CHAMPAIGN — The stately Solon House is still boarded up, braced and fenced, but there's a lot more activity around it these days, and the new director of the Preservation and Conservation Association of Champaign County says it's getting there.
The Solon family heirs donated the mansion at the intersection of State and Healey streets to PACA in 2005, and it has been an expensive property ever since. The house is assessed at a market value of about $223,000, so property taxes have been a burden, and maintenance to keep the building standing has added to the cost.
Costs had built up so much that PACA decided to put the house up for sale just before the real estate market crashed. There were no takers, and PACA took the property off the market.
Fortunately, said PACA director Thomas Garza, two state grants have come through to help fund more renovations, and extensive, ongoing exterior work continued on Wednesday.
The current work includes a replacement of front porches that have rotted beyond repair, Garza said. Workers will also remove and replace bad bricks and reinforce mortar joints.
The group plans to rework the ground so that it slopes away from the house. Garza said water from the next-door Edison Middle School property basically runs off right into the Solon House basement.
It will all be worth it to fix up the house that is listed on the National Register of Historic Places and carries a local landmark designation, Garza said.
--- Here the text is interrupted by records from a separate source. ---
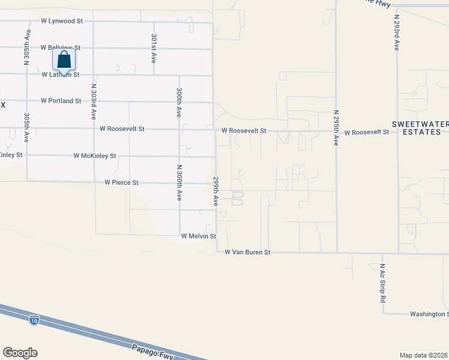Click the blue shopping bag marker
[x=64, y=61]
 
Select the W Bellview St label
[x=61, y=47]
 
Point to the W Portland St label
[x=61, y=101]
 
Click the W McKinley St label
[x=94, y=155]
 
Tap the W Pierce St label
[x=121, y=182]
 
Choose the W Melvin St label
[x=198, y=236]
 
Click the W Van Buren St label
[x=248, y=253]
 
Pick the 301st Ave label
[x=154, y=49]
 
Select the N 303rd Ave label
[x=94, y=100]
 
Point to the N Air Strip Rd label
[x=382, y=282]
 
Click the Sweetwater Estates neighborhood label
[x=420, y=128]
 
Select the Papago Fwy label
[x=152, y=352]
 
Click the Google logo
[x=20, y=353]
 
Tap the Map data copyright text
[x=424, y=355]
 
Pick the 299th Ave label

The Solon House is one of only a few still standing in Champaign from the era immediately after the Civil War, and it remains nearly untouched.
"You walk in there and it's pretty much like stepping back in time," Garza said. "Very little has been done to it."
PACA has put so much effort into saving the house, Garza said, because removing the house would be like removing a memory from the community.
"It's a landmark that anyone who has lived here for any length of time has some memory associated with that house," Garza said.
Garza said he has a few plans for the Preservation and Conservation Association of Champaign County. He took over the director's role in the middle of September after the retirement of his predeccesor, Karen Kummer.
Garza has been on the PACA board and served as its president for the past few years. He resigned that role so he could take over as director.
Already, he has extended the hours of the salvage warehouse at 44 E. Washington St. in downtown Champaign. It is now open Tuesday through Saturday — before, it was only open to the public on Saturday mornings and Wednesday evenings.
"That makes us more accessible, I think," Garza said.
He said he hopes to "organize the business" so that the association has a little more time to do some projects it just did not have time to do in the past.
"PACA has been all volunteer for a long time, and that means things sometimes get done and sometimes they don't," Garza said.
A big part of what he hopes to get done, he said, is public education. Garza wants to engage schools so that kids learn about preservation from an early age, and he hopes to increase general public awareness, too.
"People are starting to get a better understanding of how important it is to not just keep throwing things away," Garza said. "It's an excellent time to remind people that preservation has always been about recycling and reusing."